## TASK BRIEF
Write out the entries again. Match each one exactly.
** Opening DATA PROVIDED block **
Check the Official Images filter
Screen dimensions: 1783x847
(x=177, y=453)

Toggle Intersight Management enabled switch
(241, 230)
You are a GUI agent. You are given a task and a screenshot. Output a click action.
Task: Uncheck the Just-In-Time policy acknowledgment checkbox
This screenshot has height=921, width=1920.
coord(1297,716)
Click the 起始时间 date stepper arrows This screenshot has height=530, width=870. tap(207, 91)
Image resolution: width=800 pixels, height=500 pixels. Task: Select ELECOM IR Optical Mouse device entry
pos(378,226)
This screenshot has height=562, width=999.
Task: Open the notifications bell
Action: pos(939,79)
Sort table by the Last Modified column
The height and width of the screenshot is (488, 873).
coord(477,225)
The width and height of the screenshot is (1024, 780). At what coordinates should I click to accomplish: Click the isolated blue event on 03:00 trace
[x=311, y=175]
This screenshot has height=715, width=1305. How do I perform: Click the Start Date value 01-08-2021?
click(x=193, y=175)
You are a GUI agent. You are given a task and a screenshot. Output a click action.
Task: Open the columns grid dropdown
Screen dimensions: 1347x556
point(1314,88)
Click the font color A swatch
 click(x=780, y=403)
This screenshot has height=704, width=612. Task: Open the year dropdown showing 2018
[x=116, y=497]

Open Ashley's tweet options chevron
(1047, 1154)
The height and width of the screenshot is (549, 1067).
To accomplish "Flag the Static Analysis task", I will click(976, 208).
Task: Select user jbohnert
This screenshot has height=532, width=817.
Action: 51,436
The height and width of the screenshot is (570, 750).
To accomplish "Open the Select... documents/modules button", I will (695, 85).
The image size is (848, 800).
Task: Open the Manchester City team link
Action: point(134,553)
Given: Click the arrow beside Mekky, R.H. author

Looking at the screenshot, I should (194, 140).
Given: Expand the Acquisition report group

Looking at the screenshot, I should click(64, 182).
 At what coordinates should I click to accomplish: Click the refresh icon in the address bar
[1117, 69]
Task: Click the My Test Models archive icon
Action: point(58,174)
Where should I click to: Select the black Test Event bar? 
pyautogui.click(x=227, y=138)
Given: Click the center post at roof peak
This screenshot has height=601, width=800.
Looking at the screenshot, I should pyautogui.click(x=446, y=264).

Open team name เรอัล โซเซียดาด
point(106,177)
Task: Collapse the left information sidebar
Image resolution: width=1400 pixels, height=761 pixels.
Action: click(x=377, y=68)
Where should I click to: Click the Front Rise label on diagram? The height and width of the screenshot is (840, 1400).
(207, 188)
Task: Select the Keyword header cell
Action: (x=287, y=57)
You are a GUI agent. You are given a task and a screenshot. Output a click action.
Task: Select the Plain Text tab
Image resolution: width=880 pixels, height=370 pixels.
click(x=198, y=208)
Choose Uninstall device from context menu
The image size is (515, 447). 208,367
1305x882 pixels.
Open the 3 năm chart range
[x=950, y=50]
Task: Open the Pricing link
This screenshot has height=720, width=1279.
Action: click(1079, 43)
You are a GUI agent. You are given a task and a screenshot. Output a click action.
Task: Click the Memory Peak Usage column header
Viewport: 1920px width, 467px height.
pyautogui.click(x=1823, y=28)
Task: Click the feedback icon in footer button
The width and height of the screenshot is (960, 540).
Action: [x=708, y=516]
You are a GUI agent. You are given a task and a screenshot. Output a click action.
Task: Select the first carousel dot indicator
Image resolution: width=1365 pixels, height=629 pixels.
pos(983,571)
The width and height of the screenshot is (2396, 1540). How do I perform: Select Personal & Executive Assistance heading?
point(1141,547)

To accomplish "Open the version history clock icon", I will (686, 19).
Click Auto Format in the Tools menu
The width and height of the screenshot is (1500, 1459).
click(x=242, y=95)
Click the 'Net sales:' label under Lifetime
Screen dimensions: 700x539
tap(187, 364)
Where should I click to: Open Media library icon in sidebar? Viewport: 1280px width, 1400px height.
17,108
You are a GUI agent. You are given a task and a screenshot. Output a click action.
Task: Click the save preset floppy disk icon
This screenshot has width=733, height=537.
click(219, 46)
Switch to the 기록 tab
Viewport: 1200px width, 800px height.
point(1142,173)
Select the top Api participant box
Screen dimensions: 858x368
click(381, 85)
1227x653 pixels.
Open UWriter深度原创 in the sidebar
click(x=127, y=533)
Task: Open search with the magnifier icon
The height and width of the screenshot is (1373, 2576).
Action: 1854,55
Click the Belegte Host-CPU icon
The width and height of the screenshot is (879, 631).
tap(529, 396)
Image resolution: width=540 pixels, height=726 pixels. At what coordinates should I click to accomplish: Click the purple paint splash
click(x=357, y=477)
** Closing DATA PROVIDED block **
## OUTPUT FOR THIS TASK
Check the Official Images filter
Screen dimensions: 1783x847
(x=177, y=453)

Toggle Intersight Management enabled switch
(241, 230)
You are a GUI agent. You are given a task and a screenshot. Output a click action.
Task: Uncheck the Just-In-Time policy acknowledgment checkbox
This screenshot has height=921, width=1920.
coord(1297,716)
Click the 起始时间 date stepper arrows This screenshot has height=530, width=870. tap(207, 91)
Image resolution: width=800 pixels, height=500 pixels. Task: Select ELECOM IR Optical Mouse device entry
pos(378,226)
This screenshot has height=562, width=999.
Task: Open the notifications bell
Action: pos(939,79)
Sort table by the Last Modified column
The height and width of the screenshot is (488, 873).
coord(477,225)
The width and height of the screenshot is (1024, 780). At what coordinates should I click to accomplish: Click the isolated blue event on 03:00 trace
[x=311, y=175]
This screenshot has height=715, width=1305. How do I perform: Click the Start Date value 01-08-2021?
click(x=193, y=175)
You are a GUI agent. You are given a task and a screenshot. Output a click action.
Task: Open the columns grid dropdown
Screen dimensions: 1347x556
point(1314,88)
Click the font color A swatch
 click(x=780, y=403)
This screenshot has height=704, width=612. Task: Open the year dropdown showing 2018
[x=116, y=497]

Open Ashley's tweet options chevron
(1047, 1154)
The height and width of the screenshot is (549, 1067).
To accomplish "Flag the Static Analysis task", I will click(976, 208).
Task: Select user jbohnert
This screenshot has height=532, width=817.
Action: 51,436
The height and width of the screenshot is (570, 750).
To accomplish "Open the Select... documents/modules button", I will (695, 85).
The image size is (848, 800).
Task: Open the Manchester City team link
Action: point(134,553)
Given: Click the arrow beside Mekky, R.H. author

Looking at the screenshot, I should (194, 140).
Given: Expand the Acquisition report group

Looking at the screenshot, I should click(64, 182).
 At what coordinates should I click to accomplish: Click the refresh icon in the address bar
[1117, 69]
Task: Click the My Test Models archive icon
Action: point(58,174)
Where should I click to: Select the black Test Event bar? 
pyautogui.click(x=227, y=138)
Given: Click the center post at roof peak
This screenshot has height=601, width=800.
Looking at the screenshot, I should pyautogui.click(x=446, y=264).

Open team name เรอัล โซเซียดาด
point(106,177)
Task: Collapse the left information sidebar
Image resolution: width=1400 pixels, height=761 pixels.
Action: click(x=377, y=68)
Where should I click to: Click the Front Rise label on diagram? The height and width of the screenshot is (840, 1400).
(207, 188)
Task: Select the Keyword header cell
Action: (x=287, y=57)
You are a GUI agent. You are given a task and a screenshot. Output a click action.
Task: Select the Plain Text tab
Image resolution: width=880 pixels, height=370 pixels.
click(x=198, y=208)
Choose Uninstall device from context menu
The image size is (515, 447). 208,367
1305x882 pixels.
Open the 3 năm chart range
[x=950, y=50]
Task: Open the Pricing link
This screenshot has height=720, width=1279.
Action: click(1079, 43)
You are a GUI agent. You are given a task and a screenshot. Output a click action.
Task: Click the Memory Peak Usage column header
Viewport: 1920px width, 467px height.
pyautogui.click(x=1823, y=28)
Task: Click the feedback icon in footer button
The width and height of the screenshot is (960, 540).
Action: [x=708, y=516]
You are a GUI agent. You are given a task and a screenshot. Output a click action.
Task: Select the first carousel dot indicator
Image resolution: width=1365 pixels, height=629 pixels.
pos(983,571)
The width and height of the screenshot is (2396, 1540). How do I perform: Select Personal & Executive Assistance heading?
point(1141,547)

To accomplish "Open the version history clock icon", I will (686, 19).
Click Auto Format in the Tools menu
The width and height of the screenshot is (1500, 1459).
click(x=242, y=95)
Click the 'Net sales:' label under Lifetime
Screen dimensions: 700x539
tap(187, 364)
Where should I click to: Open Media library icon in sidebar? Viewport: 1280px width, 1400px height.
17,108
You are a GUI agent. You are given a task and a screenshot. Output a click action.
Task: Click the save preset floppy disk icon
This screenshot has width=733, height=537.
click(219, 46)
Switch to the 기록 tab
Viewport: 1200px width, 800px height.
point(1142,173)
Select the top Api participant box
Screen dimensions: 858x368
click(381, 85)
1227x653 pixels.
Open UWriter深度原创 in the sidebar
click(x=127, y=533)
Task: Open search with the magnifier icon
The height and width of the screenshot is (1373, 2576).
Action: 1854,55
Click the Belegte Host-CPU icon
The width and height of the screenshot is (879, 631).
tap(529, 396)
Image resolution: width=540 pixels, height=726 pixels. At what coordinates should I click to accomplish: Click the purple paint splash
click(x=357, y=477)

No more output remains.